Hoy día del libro. Os encantará, como a mí me ha encantado y hecho pensar, este relato titulado "El niño entre lobos". Es de un autor muy joven y muy bueno, yo también lo creo.
Está siendo un éxito en las redes (al final os dejo el enlace).
El nombre del autor es Laro Cicero, hijo de Isidro. De tal palo...
A la memoria de Anselmo.
Otros, fácilmente, pensarían mucho antes de escribir. Yo escribo mucho antes de pensar.
Mi nombre no importa, ni el nombre de la montaña a la que me encomendaba todos los amaneceres, cuando de niño, muy niño, subía a los invernales cuidando el ganado de mi padre.
Yo tenia un perro pequeño, canela, feo como pocos. Sus dientes de abajo sobresalían de su boca y parecía estarse mordiendo el hocico constantemente. Era un perro listo de verdad. Se llamaba Zacarías.
Zacarías y yo mismo éramos los encargados de llevar a los animales al monte todos los días. Salíamos temprano, sin salir el sol. Desayunábamos un poco de leche recién ordeñada y unos trozos de pan, y al monte que nos íbamos.
Yo por aquella época, tendría unos ocho años y no era más grande que una zarza. Y Zacarías parecía una comadreja más que un perro. Eso no era impedimento para que mi padre me hubiera encomendado la importante tarea de cuidar de nuestros animales durante todo el día por los montes.
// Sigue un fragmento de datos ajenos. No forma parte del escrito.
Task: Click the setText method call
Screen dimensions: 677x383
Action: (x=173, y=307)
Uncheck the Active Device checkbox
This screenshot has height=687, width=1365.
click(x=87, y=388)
Como he dicho, salíamos al amanecer, con las ovejas, las cabras y alguna vaca, hacia los invernales. Que son cuadras en las alturas. Allí pastaban y a veces pasaban la noche.
Al oscurecer, sin hacerse de noche, Zacarías y yo volvíamos a casa, temerosos. La noche en el monte no nos gustaba a ninguno de los dos. No se cual de los dos llevaba las orejas más pinadas, atentos a cualquier ruido. Los montes donde nací, cuando oscurece, o cuando se mete la niebla, cambian. Pasan de ser lugares comunes que yo conocía como mi propia casa a convertirse en lugares terribles. En los que hasta los árboles toman una actitud siniestra.
Una de esas tardes, una de verano, bajábamos Zacarías y yo a buen paso por entre los espinos, camino de la casa de mi padre. Delante de nosotros iban las ovejas paridas con sus corderos y alguna de las vacas.
Las vacas, a pesar de lo que pueda parecer son animales inteligentes y con mucho carácter, en ocasiones, los días más calurosos, se agobian a causa del calor, las moscas y los tábanos. En esas ocasiones, levantan el rabo y echan a correr enloquecidas hacia las alturas.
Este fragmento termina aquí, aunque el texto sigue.